Scottish Conservative leader Ruth Davidson, tipped by some as a future prime minister, hinted she might stand for a seat in the UK parliament at the next election, a first step towards taking a more prominent role in British politics.
Davidson, 39, told the Spectator magazine that her priority was elections for the devolved Scottish parliament in 2021 but that if she failed to become first minister there, it could be time to move on.
The next British election is due in 2022. “Then we can start to have other conversations,” she said.
When asked about whether she might come to the parliament at Westminster, she added, “I haven’t ruled it out.”
Davidson’s stock has risen over the last year after she revived the Conservative party’s fortunes in Scotland, gaining 12 seats there in this year’s British election while the party as a whole lost its majority.
She had previously resisted commenting on a possible move to Westminster, which would allow her to hold more prominent positions in the British party and possibly run for leader.
To lead the Conservatives, and to be prime minister, she would have to sit in the Westminster parliament, and stop serving in the devolved legislature in Edinburgh.
Bookmakers rate Davidson’s chances of becoming the next Conservative leader and succeeding Prime Minister Theresa May at around 10%.
Her personal prospects contrast sharply with those of May, who has been left in a precarious position after her miscalculated decision to hold a snap election in June.

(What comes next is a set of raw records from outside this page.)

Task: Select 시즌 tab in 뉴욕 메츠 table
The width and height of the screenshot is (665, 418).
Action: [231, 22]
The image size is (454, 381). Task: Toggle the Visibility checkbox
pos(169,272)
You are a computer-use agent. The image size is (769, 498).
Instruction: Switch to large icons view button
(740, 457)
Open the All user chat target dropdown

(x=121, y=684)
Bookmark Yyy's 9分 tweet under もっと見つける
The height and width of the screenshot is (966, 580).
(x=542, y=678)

That move resulted in her losing her parliamentary majority at Westminster and left her party dependent on the votes of a small Northern Irish party to navigate Britain’s way out of the European Union.

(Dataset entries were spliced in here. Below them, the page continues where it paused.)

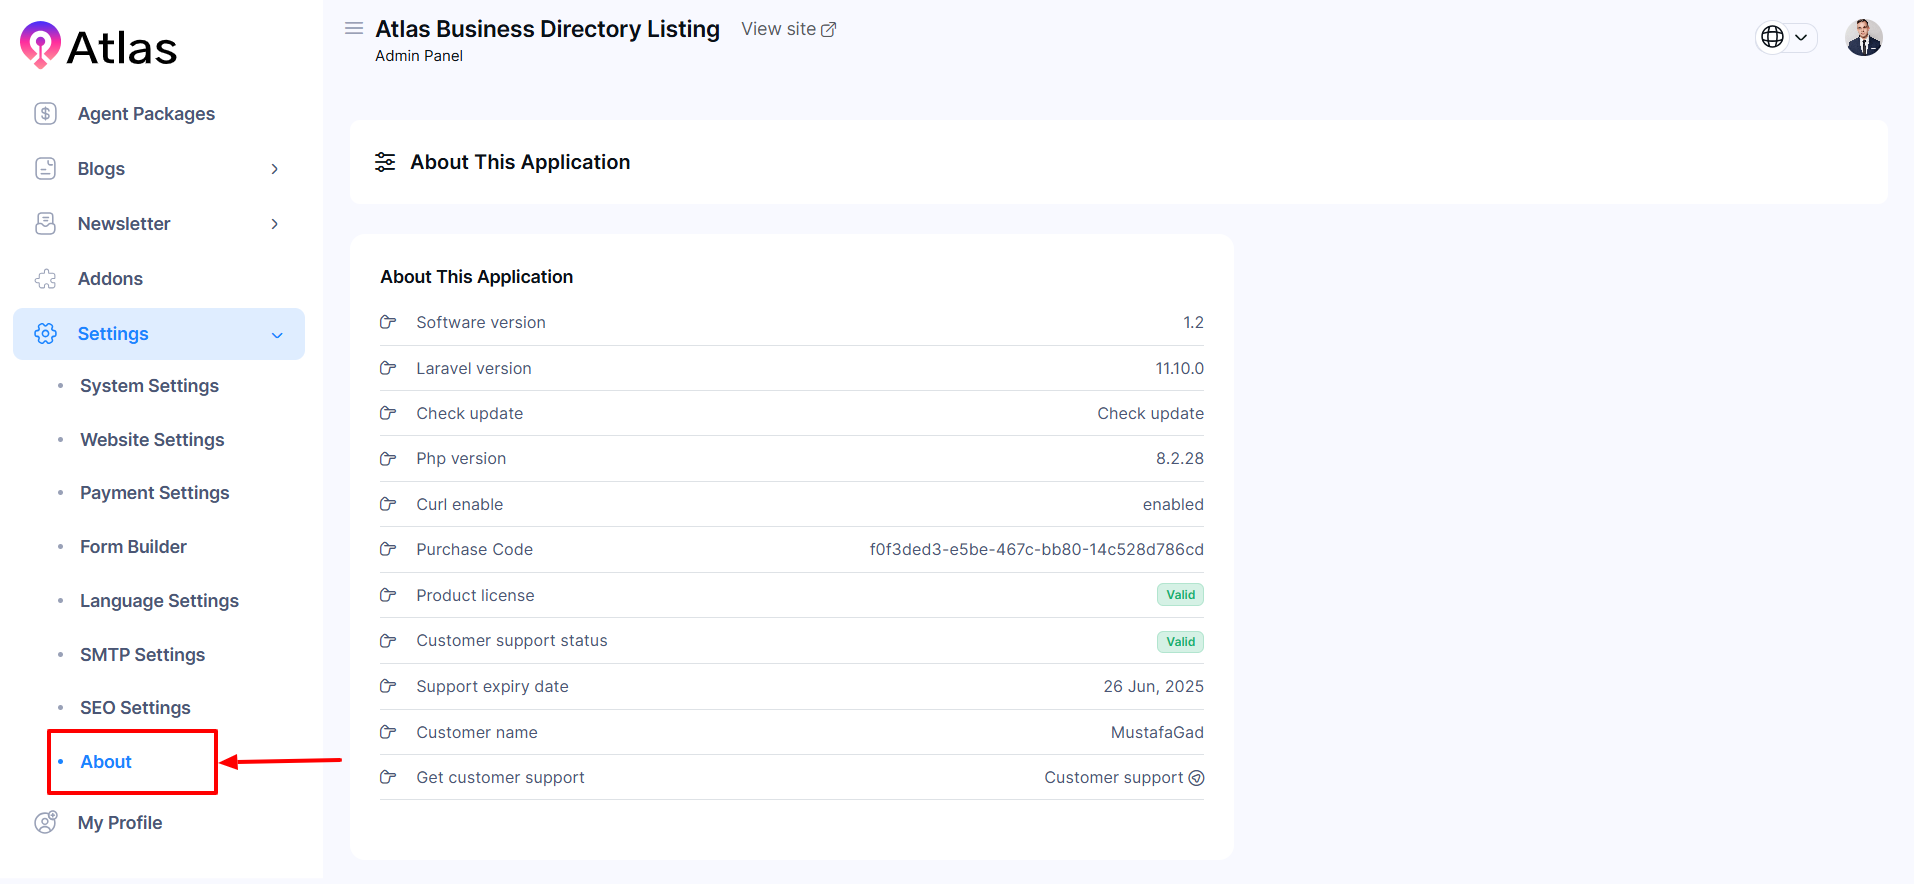Click the Agent Packages dollar icon
This screenshot has width=1914, height=885.
tap(45, 114)
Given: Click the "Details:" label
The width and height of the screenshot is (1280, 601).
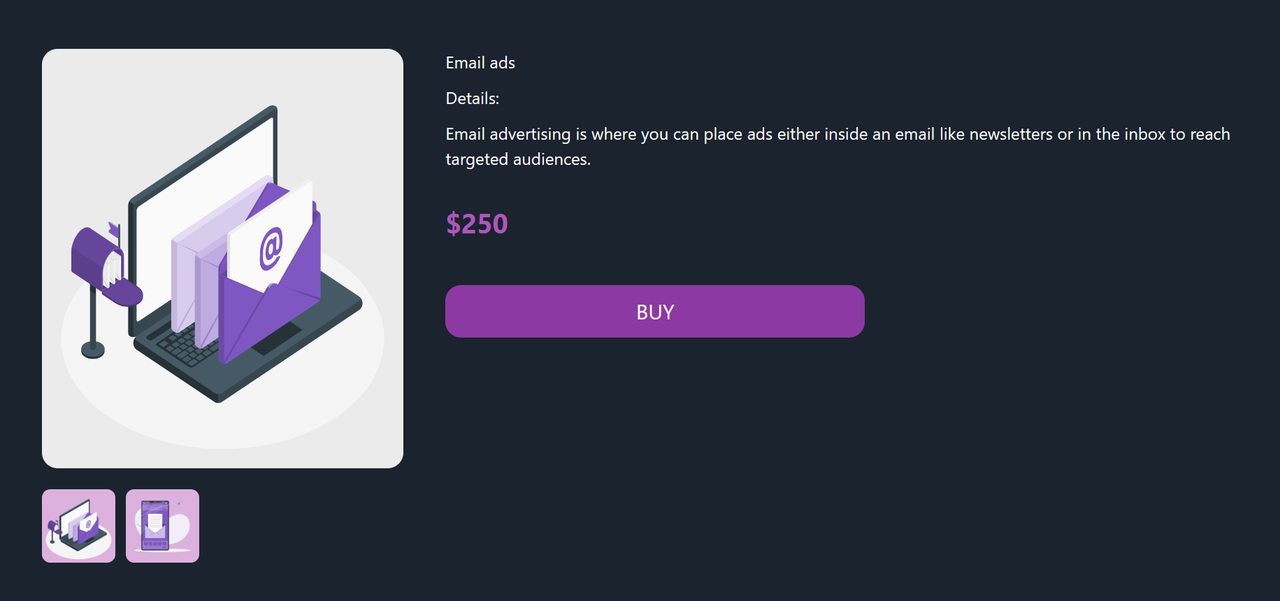Looking at the screenshot, I should click(x=472, y=99).
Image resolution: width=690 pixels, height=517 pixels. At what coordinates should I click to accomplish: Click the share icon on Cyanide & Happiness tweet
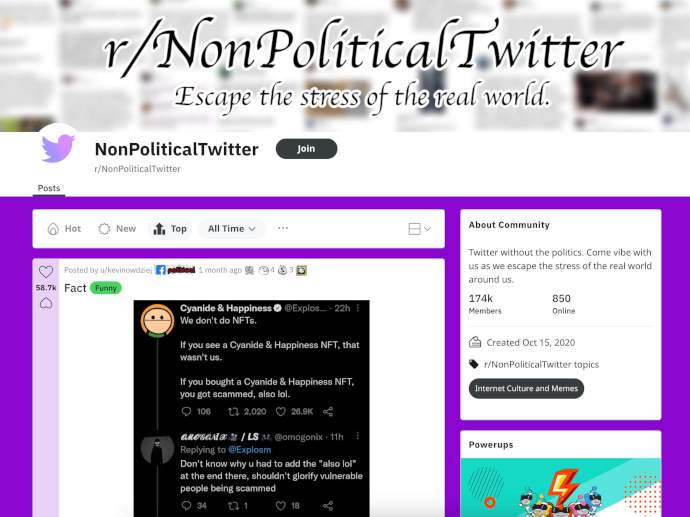pos(328,411)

But Davidson, who favoured staying in the European Union and wants close ties to the bloc, defended her party’s leader.
“Nobody wants to take such a big call and to see it not work out the way that they wanted to,” she said, referring to the June election.
“I have always found her warm and self-deprecating. When she’s comfortable with somebody, she can be good company.”

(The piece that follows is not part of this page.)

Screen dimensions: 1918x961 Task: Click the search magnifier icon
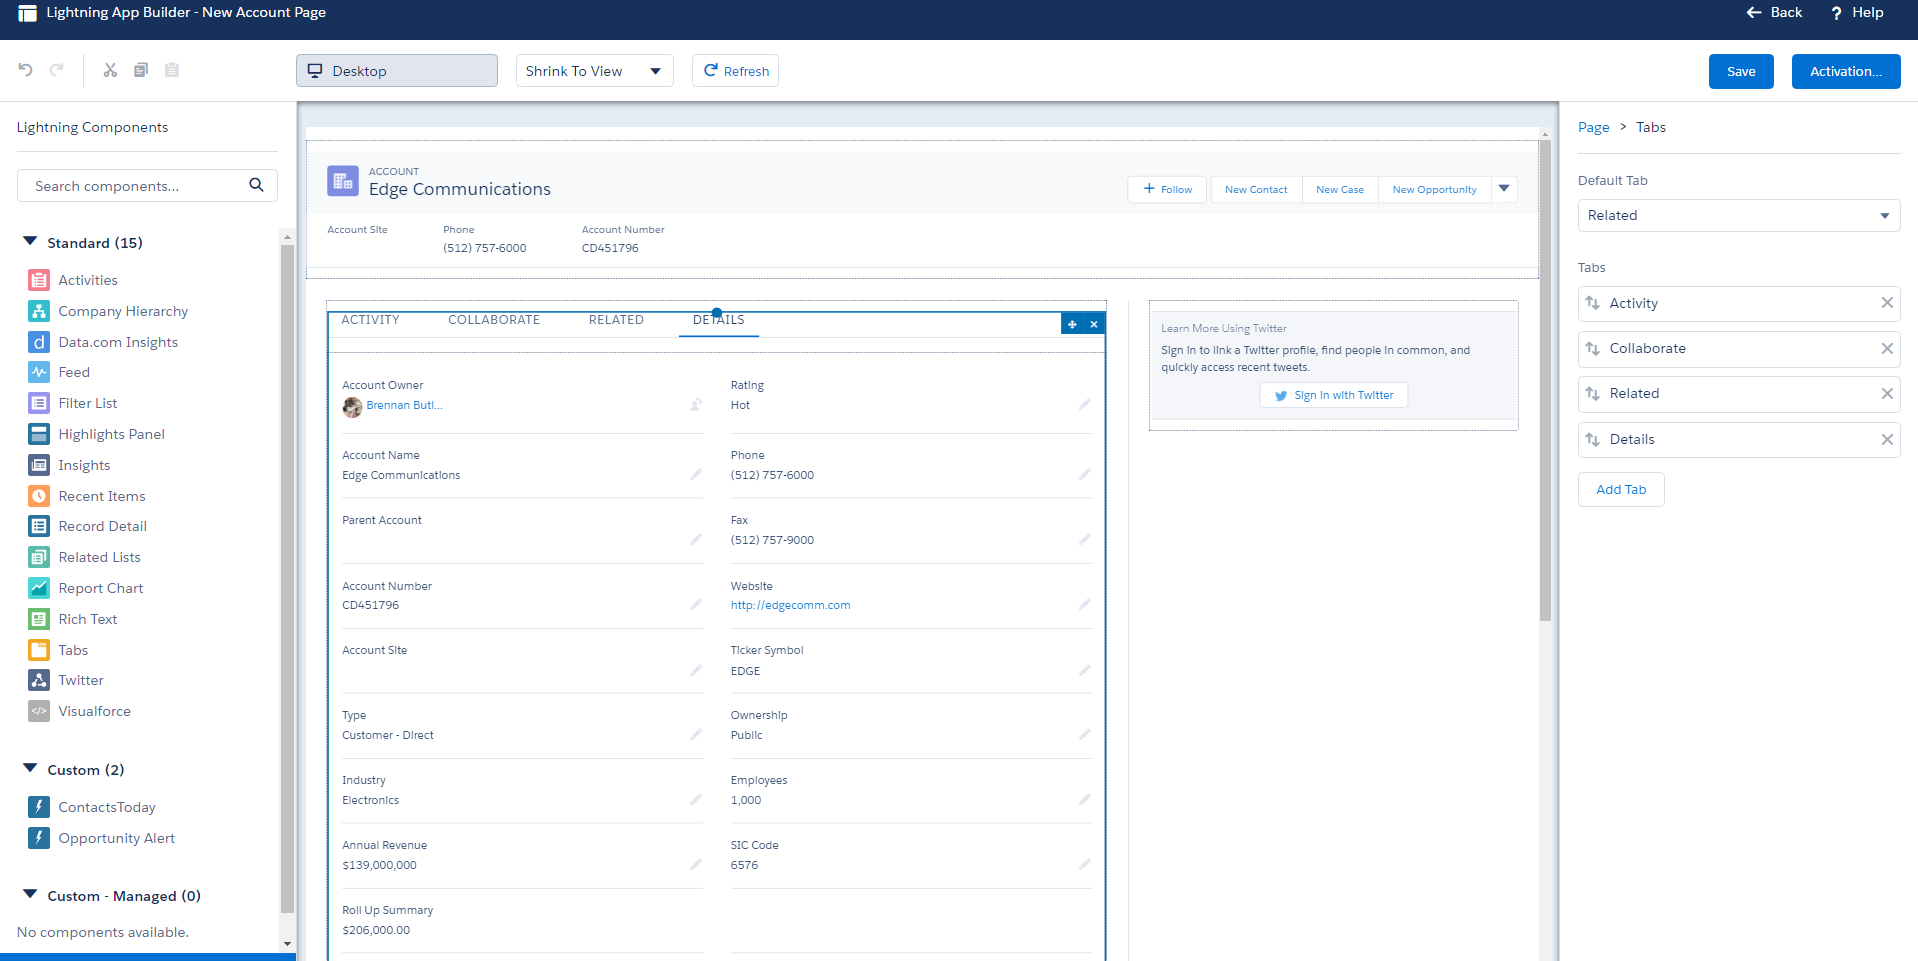tap(256, 185)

She also said Labour leader Jeremy Corbyn would be “eminently beatable” in the 2022 general election, and compared the veteran MP’s personal popularity with the support for SNP leader Sturgeon.
Davidson said: “We saw Sturgeon doing political rallies to 10,500 people at the Glasgow Hydro, release a signature clothing range, sell foam fingers with her name on.
“We had seen this kind of momentum build behind a seemingly unstoppable force before — then two years later, she went and lost 40% because we dug in. You don’t run, you just keep restating your case.
“And I don’t believe that Corbyn is unstoppable. I think he’s eminently beatable in 2022.”